— Зачем ее учить? — тряхнув чубом, говорит Сева. — Это только для Быховского наука, да еще для Верки. Зевают, аж скулы трещат, а зубрят. Подумаешь — паучки-бабочки…
Ксения Антоновна жалела Севу и ставила ему тройки. Один вопрос задаст, другой, третий… Гоняла, пока что-нибудь не расскажет. Теперь пришел новый учитель. И, хоть Сева храбрится перед Верой, на самом деле ему совсем не весело.
Лягушки-квакушки
Тоненько скрипнув, закрылась дверь за директором, и ребята остались с Пал Палычем — так все они стали называть между собой нового учителя.
Он уже не покашливал смущенно, будто извиняясь за что-то. Глаза поверх очков смотрели пристально и не-много насмешливо. Они будто просвечивали насквозь каждого, кто сидел в этом классе: ну-ка, голубчик, покажи, что ты за человек?
— Ну, дорогие мои друзья, кто из вас не готов отвечать? — выждав длинную паузу, сказал учитель.
Ребята притихли. Можно было услышать, как шелестят страницы и как тяжело вздыхает на последней парте Коля Быховский. Тот самый Коля, который всю жизнь завидовал спортивной славе Льва Яшина.

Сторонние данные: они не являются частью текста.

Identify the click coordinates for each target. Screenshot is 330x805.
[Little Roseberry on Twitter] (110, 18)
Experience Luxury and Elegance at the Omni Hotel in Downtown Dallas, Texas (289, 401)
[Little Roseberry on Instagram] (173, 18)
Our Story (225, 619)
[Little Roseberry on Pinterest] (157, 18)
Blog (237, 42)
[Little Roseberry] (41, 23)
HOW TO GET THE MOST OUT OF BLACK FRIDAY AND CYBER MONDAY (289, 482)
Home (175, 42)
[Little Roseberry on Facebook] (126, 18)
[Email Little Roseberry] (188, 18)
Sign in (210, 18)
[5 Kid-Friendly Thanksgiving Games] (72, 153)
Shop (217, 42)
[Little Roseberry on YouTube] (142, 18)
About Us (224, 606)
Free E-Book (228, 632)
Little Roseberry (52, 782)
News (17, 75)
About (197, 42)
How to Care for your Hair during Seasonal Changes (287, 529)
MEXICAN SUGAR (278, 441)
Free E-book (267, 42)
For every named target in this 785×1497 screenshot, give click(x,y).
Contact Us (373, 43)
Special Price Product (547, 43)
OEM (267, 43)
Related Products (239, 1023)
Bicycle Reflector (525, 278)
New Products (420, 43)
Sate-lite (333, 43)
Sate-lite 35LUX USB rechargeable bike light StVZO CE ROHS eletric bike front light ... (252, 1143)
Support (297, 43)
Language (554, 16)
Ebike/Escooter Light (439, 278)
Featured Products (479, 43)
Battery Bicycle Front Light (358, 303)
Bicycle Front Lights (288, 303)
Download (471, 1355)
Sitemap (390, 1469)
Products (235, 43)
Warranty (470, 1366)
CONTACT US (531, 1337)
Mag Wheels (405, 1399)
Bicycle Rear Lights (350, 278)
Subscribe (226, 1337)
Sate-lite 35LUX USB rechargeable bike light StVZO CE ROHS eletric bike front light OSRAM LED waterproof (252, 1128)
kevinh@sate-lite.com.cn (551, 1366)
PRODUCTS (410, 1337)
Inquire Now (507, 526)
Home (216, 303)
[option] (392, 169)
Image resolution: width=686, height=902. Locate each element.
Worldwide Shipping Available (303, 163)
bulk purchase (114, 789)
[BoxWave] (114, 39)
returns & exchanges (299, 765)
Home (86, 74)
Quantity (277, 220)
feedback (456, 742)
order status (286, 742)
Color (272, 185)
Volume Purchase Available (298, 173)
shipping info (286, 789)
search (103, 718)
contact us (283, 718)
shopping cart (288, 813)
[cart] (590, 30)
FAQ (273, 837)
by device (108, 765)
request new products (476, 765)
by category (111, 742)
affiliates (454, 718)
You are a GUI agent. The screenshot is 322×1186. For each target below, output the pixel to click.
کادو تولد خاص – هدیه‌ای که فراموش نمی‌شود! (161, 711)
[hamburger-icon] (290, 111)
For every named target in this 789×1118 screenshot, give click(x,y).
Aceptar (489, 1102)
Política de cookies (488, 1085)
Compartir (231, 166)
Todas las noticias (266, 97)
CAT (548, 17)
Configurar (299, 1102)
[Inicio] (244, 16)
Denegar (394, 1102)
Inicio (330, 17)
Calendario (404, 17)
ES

— Все готовы к уроку? Что ж, прекрасно.
Длинный Пал Палычев нос склонился над журналом и забороздил по колонке фамилий.
— Бородич… Быховский… Бубликов… Гм, Бубликов, — ласково повторил он. — Давайте-ка я с вами познакомлюсь. Расскажите нам, Бубликов, в чем сходство и различие в строении головного мозга лягушки и рыбы?
Сева тяжело поднялся из-за парты. Трудно было оторваться от скамейки. Она притягивала к себе как магнит. Сева почувствовал, что веснушки у него на носу стали морковными и мысли запрыгали в голове, как пылинки в солнечном луче, растянувшемся от подоконника до двери.
— Головной мозг лягушки… — запинаясь, начал он, — головной мозг лягушки… Ага, вспомнил! Он выше.
В классе послышалось хихиканье.
— Выше головы?
Ехидный голос Веры Шутько окончательно лишил Севу дара речи. Он переступил с правой ноги на левую, тяжело вздохнул и уныло закончил:
— В общем, он выше…
Ребята засмеялись. И самое обидное, что громче всех хохотал Васька Калошкин.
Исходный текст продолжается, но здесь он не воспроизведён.